Deuteronomy 20:1, Battle against your enemies. Scripture tells us to oppose the enemies of YHVH, who should also be our enemies. Today, our enemies are spiritual (2 Cor 10:3–5; Eph 6:12). This is because every physical enemy is an evil spiritual entity. Let’s face it, we are living in a time when the forces of evil are attacking and attempting to eradicate any vestiges of righteousness everywhere. Do you have the will to fight for what is right?
The Bible calls us to be warriors—spiritual warriors. Paul talks about the spiritual battle in which we are all engaged (ibid.). One aspect of this battle is to cry aloud for the sake of truth, to be like a light on a hill, and to be a watchman on the wall warning those around you about what is coming. What are you doing in this regard or who are you in some way supporting those who are? One way to accomplish this is to support those who are trying to get the truth out, who are in the front lines fighting evil while attempting to promote righteousness. You can do this by helping them financially and through your prayers.
Deuteronomy 20:19, Do not destroy its trees. In its commentary on this passage, A Torah Commentary For Our Times states, “While the commandment deals specifically with cutting down trees during a siege, Jewish interpreters extend it to cover all forms of wasteful destruction under the principle of bal tashchit, or ‘do not destroy’…[all w]asteful destruction is condemned. ‘Anyone who deliberately breaks dishes, tears clothing, wrecks a building, clogs up a fountain, or wastes food violates the law of bal tashchit’” (various rabbinical sources are cite vol. 3, p. 143).

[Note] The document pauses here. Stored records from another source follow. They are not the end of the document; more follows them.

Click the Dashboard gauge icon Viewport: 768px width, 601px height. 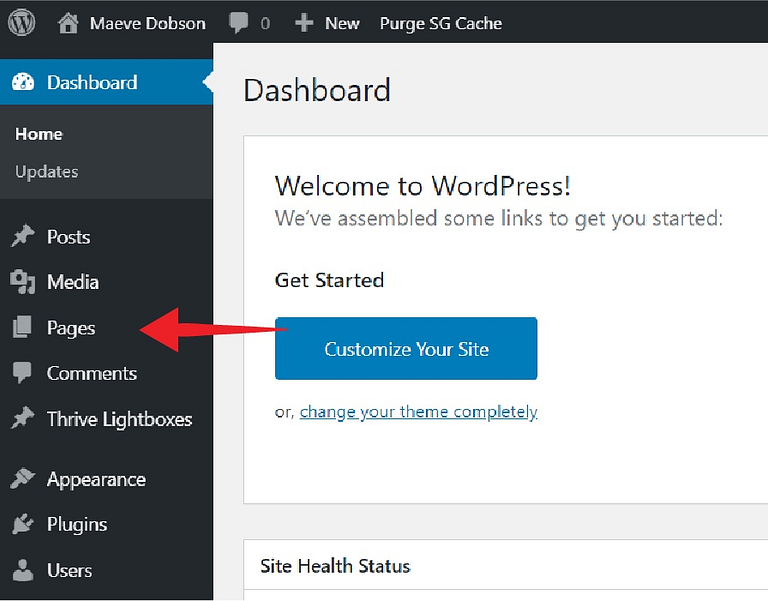point(23,82)
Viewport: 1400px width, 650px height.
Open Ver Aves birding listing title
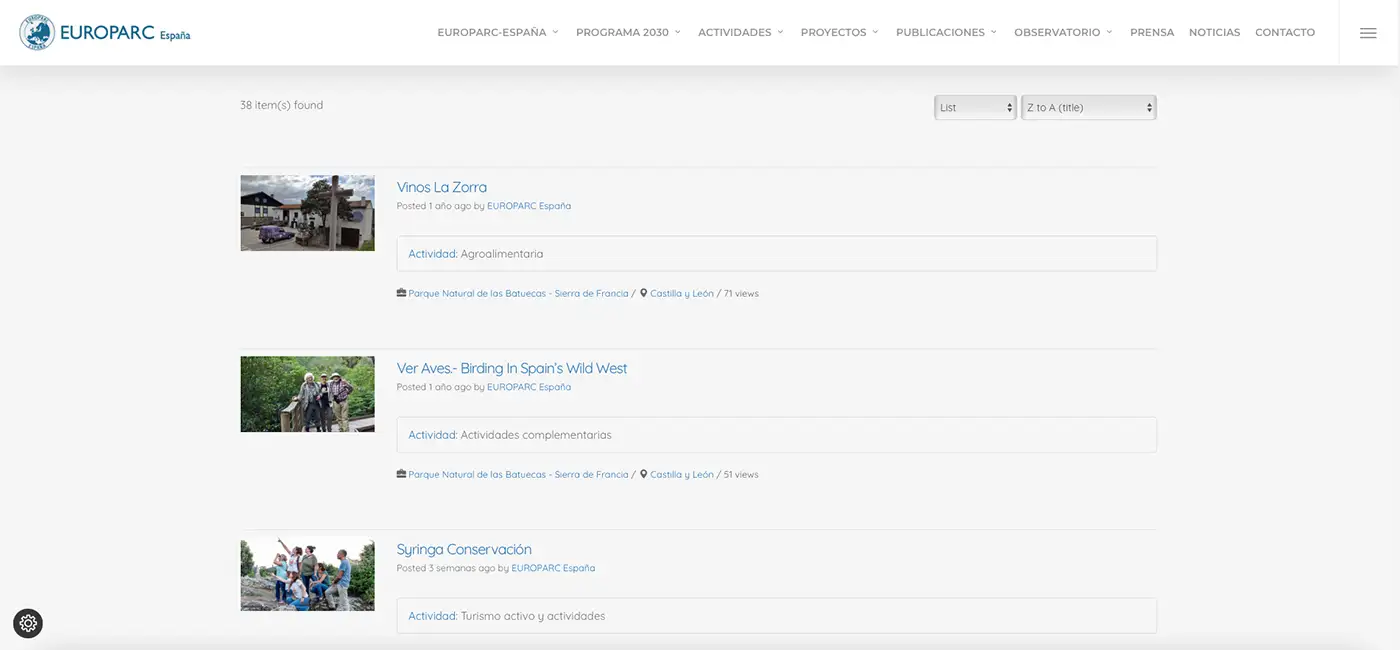click(512, 368)
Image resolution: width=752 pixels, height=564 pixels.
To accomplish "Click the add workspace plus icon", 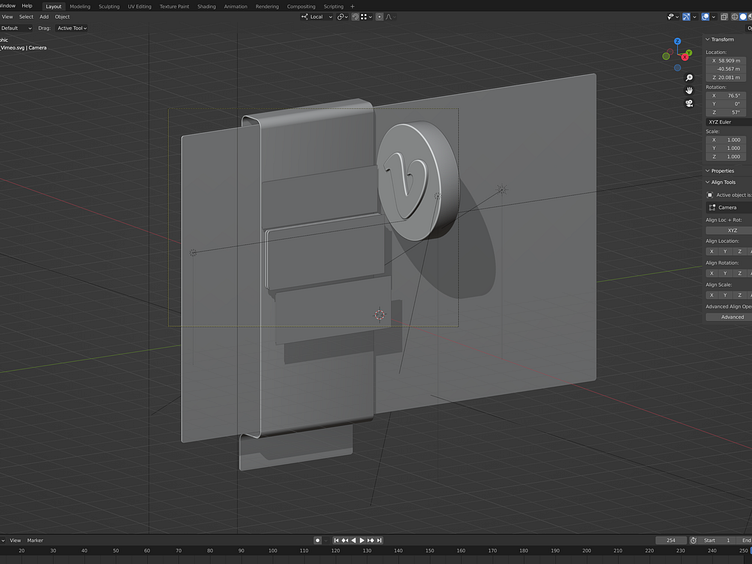I will (352, 6).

In Genesis 2:15, Elohim commissioned Adam and Eve to “tend [or dress] and keep the garden.” The word tend literally means “to serve, work, dress, labor”in the sense of a servant or steward. The word keep means “to observe, guard, watch over, or preserve.” This was one of Elohim’s first Torah-commands to humans—to take care of or nurture the planet. Gardening is the oldest and noblest profession and was given to man by Elohim. Caring for trees and plants is a major aspect of this.

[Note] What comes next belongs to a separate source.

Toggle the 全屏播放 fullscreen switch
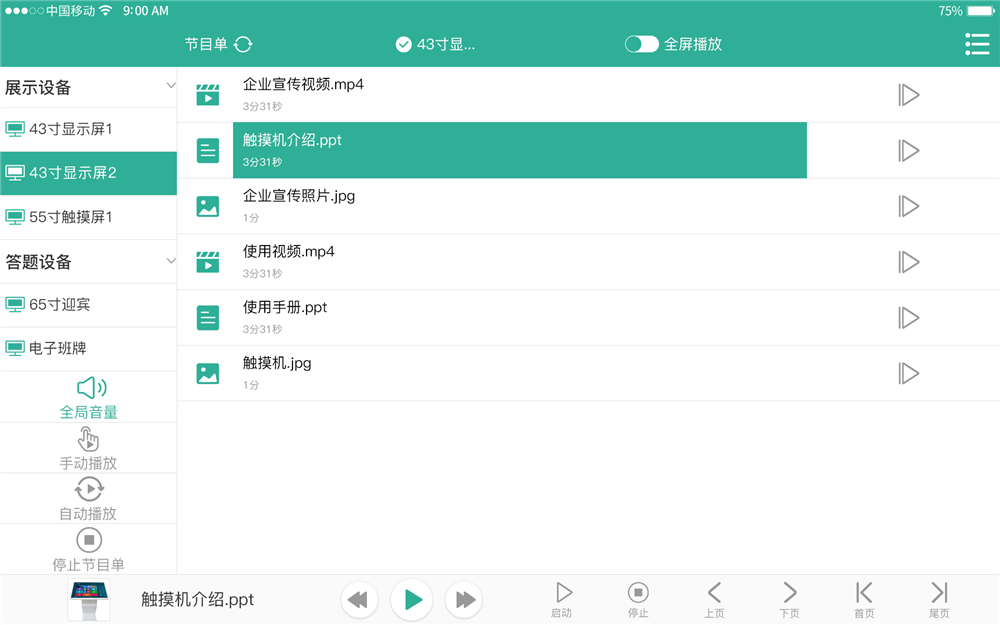This screenshot has width=1000, height=625. click(x=641, y=44)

Do you view yourself as a steward with a divine mandate to help preserve, watch over, and guard all that YHVH has given you responsibility over including your body, your marriage, your children, your gifts and talents, your car, your job, your home and garden and everything else in your life? Do you view doing this as a good witness to those around you, as leaving a legacy for future generations, and as glorifying your Father in heaven?